This all assumes that the government will do an equal or better job spending money than companies that rely on spending that money well to exist.

What will actually happen is that the government department of repurposing drugs will be efficient once and then get their budget reduced and never be efficient again. Next time they'll make sure to spend every last cent and not worry about the over budget boondoggle that's three years late because their job isn't to get stuff done, it's to make sure politicians can say their doing something on the campaign trail.

Notice I was sure to include ‘revival of corporate R & D divisions’ in the argument? Bell Labs is the archetype - if corporations can do a better job of applied R & D, let them. If corporations are upset about publicly funded research generating open-source discoveries that upset the monopolistic apple cart, that’s not an argument about improving efficiency - that’s an argument about maximizing profits and investor return, not for efficient new drug discovery or old drug repurposing.

The real question is, what is the metric of ‘success’ - improved public health for the entire population at low cost, or bloated returns for pharmaceutical investors?
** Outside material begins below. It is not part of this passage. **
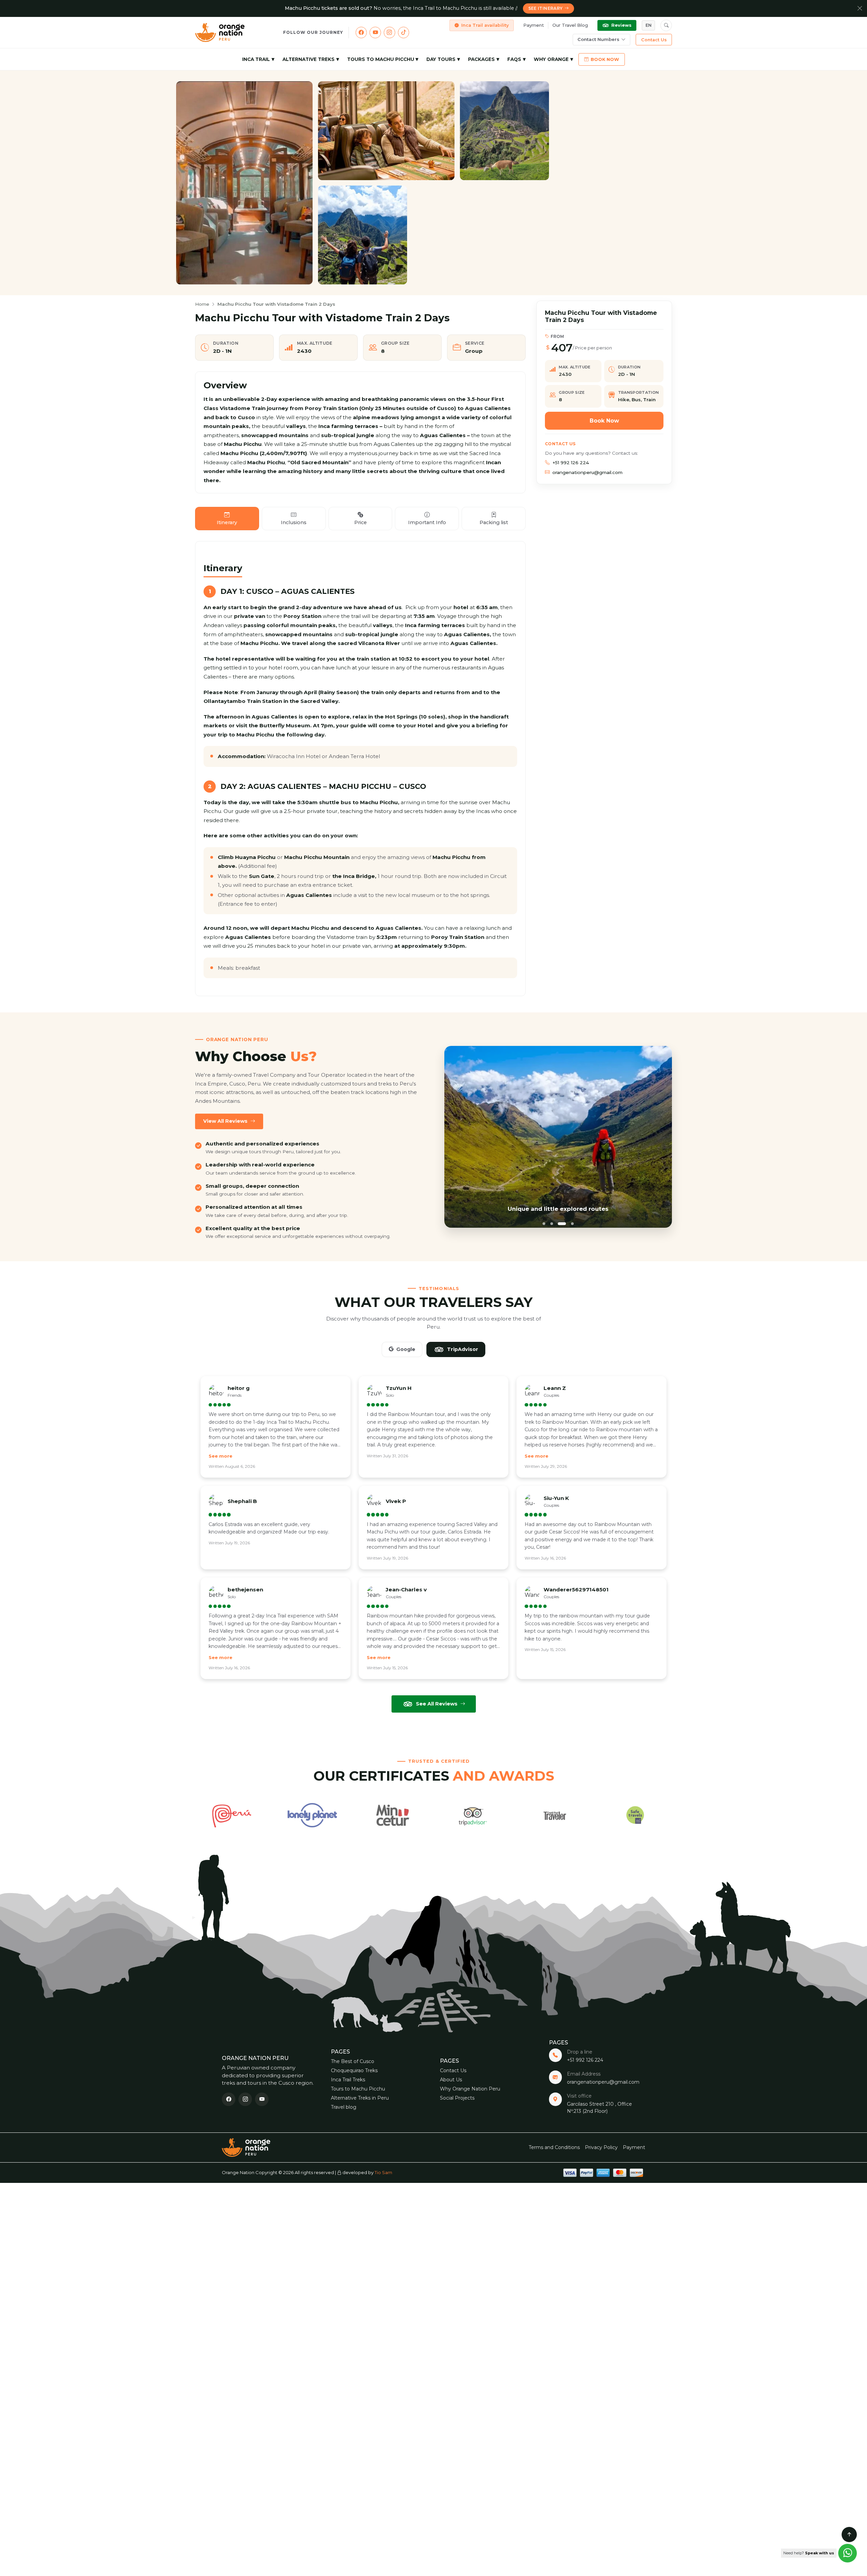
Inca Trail (256, 59)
> The real question is, what is the metric of ‘success’ - improved public health for the entire population at low cost, or bloated returns for pharmaceutical investors?

This is a false dichotomy and this kind of zero sum thinking is exactly the root of so much misunderstanding of economics that's all the rage these days (and probably forever).
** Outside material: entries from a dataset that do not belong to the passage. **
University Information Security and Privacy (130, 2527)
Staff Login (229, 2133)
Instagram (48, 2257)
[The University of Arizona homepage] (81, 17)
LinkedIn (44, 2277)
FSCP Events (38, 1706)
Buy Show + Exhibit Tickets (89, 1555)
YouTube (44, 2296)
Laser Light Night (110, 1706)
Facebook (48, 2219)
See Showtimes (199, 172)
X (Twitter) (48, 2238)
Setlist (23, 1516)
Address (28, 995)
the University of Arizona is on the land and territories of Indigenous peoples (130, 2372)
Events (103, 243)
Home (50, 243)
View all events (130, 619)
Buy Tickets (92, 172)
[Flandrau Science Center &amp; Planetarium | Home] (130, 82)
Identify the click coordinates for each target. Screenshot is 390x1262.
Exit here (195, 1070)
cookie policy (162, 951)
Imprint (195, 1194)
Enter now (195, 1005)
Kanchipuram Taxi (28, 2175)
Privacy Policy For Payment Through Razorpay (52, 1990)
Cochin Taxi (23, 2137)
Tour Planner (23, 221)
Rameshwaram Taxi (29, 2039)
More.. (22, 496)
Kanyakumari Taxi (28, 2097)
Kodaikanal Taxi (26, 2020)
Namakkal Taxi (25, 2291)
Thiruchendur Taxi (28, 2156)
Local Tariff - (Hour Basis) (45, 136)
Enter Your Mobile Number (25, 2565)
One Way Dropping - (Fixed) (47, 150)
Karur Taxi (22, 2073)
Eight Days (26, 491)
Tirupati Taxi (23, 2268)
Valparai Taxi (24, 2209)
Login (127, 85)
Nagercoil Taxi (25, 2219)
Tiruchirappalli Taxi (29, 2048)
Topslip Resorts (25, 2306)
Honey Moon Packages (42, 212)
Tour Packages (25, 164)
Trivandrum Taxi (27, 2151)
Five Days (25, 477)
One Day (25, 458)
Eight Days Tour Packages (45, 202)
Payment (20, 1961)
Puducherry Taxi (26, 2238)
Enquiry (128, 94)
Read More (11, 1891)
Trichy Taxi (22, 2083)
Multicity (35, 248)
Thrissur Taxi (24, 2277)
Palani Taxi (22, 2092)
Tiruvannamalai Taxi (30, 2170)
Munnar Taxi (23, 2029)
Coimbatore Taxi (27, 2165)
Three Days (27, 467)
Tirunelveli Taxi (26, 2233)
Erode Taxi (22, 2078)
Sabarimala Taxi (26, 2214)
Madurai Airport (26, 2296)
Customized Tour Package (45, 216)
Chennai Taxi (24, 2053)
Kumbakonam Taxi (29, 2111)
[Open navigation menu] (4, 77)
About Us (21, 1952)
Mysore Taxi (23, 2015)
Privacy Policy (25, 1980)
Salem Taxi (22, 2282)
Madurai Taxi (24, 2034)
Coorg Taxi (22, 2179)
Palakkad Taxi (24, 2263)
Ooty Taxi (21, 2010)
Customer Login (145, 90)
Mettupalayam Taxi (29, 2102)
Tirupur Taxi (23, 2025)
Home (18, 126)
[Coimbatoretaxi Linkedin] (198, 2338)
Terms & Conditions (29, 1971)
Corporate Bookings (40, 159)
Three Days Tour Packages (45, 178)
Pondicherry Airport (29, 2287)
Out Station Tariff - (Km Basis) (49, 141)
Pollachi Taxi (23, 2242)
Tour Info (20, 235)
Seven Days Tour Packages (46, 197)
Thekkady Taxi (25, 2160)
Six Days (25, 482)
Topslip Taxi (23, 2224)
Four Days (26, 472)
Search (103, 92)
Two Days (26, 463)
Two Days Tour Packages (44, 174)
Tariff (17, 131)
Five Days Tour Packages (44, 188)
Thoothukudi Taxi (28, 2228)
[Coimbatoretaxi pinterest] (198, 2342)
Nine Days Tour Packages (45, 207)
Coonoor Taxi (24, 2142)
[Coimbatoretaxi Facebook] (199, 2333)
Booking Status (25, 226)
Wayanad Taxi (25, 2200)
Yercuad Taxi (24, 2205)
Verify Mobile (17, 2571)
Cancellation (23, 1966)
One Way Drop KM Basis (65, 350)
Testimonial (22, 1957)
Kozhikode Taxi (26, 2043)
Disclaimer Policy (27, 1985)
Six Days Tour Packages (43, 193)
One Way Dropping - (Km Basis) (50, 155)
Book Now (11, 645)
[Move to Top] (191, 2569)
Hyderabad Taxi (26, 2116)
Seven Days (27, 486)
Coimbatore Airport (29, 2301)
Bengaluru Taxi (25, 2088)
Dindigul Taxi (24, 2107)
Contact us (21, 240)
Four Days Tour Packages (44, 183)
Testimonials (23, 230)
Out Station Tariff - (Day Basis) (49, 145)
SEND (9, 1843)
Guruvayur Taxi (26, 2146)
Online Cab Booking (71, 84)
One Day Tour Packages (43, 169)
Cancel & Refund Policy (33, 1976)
Wealth is created by innovation, not transfered. "Rent seeking" is wealth transfer but most companies provide a service that is more valuable than what exists without them.
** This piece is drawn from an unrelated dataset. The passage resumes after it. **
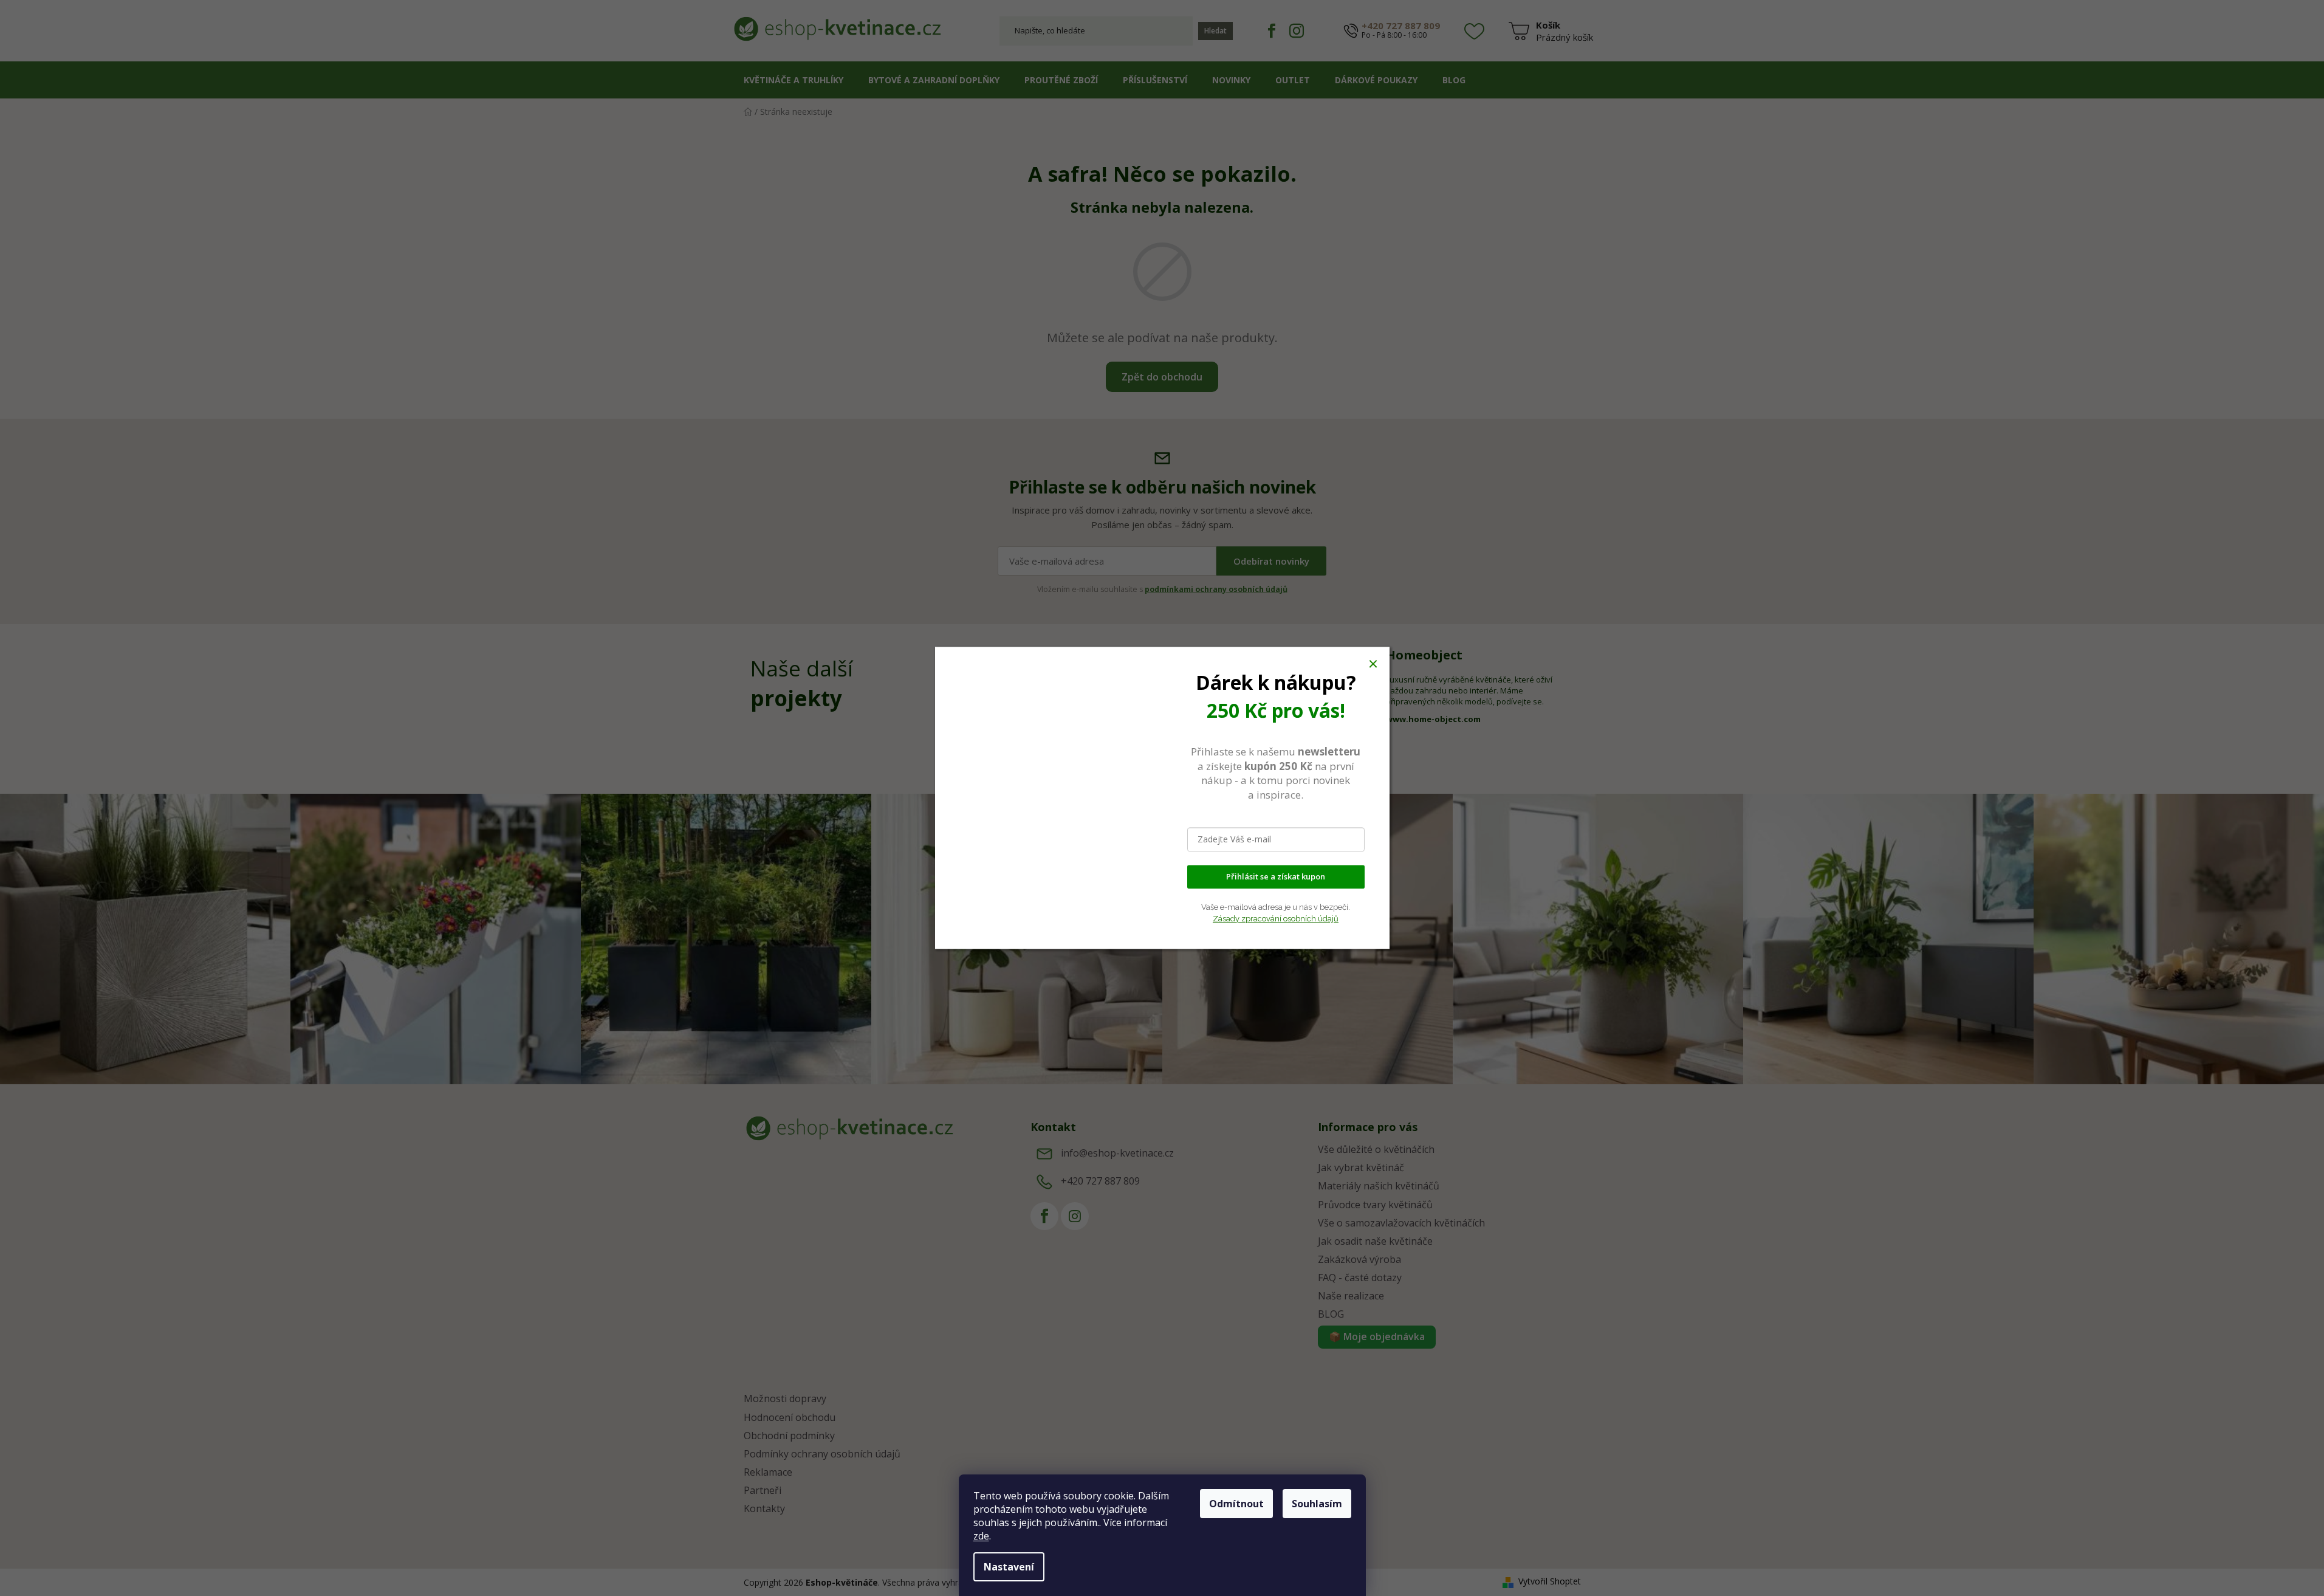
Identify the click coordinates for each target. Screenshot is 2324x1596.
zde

The goal of capitalism is to allow the capitalist to increase their profits by improving the public good. "Public good" being measured by what people are willing to spend their money on. It isn't to increase the capatalists profits at all costs. The entire idea is built on exploiting the capitalist's impulse to increase profits to also serve the public good.

>This all assumes that the government will do an equal or better job spending money than companies that rely on spending that money well to exist.

We know they do because before the government took over the job, the nascent medicine industry would sell you literal poison.

In fact, you can see today what an unregulated pharmaceutical industry looks like. It's the supplements aisle at your local supermarket. The place where you can buy literal homeopathy sugar pills, and various completely unstudied compounds and other scams. You can buy turmeric for hundreds of dollars a pound.

If private industry was better than the government at managing drugs, the American supplements industry would mean we should have dramatically better health outcomes and dramatically cheaper healthcare

Neither are true.

> We know they do because before the government took over the job, the nascent medicine industry would sell you literal poison.

We also know that some reports of poisoned industries in the past were exaggerated (and politically capitalized to lobby monopolistic regulations). This wasn't exclusive to medicine.

> The place where you can buy literal homeopathy sugar pills, and various completely unstudied compounds and other scams.

Presuming that these aren't actual cases of fraud - if they were, they'd already be illegal in a private market, regardless of the FDA - how many are actually buying these? Not many, I presume. For those that are, I think better informing them is much better solution, not only to combat innefective drugs, but also to strengthen trust on actually effective treatments. That said, homeopathy seems more like a yet-to-be cracked down case of fraud, regardless of regulations.

> If private industry was better than the government at managing drugs, the American supplements industry would mean we should have dramatically better health outcomes and dramatically cheaper healthcare.

Why? USA's healthcare system is an overly bureocratic, poorly regulated (not as in lacking in regulations, but that the regulations that exist are bad) goliath. It's closer to a government-funded system, except stupid. It's not an example of a government-free system, but how private actors do their best to exploit existing and lobbied soon-to-be regulations in their favor.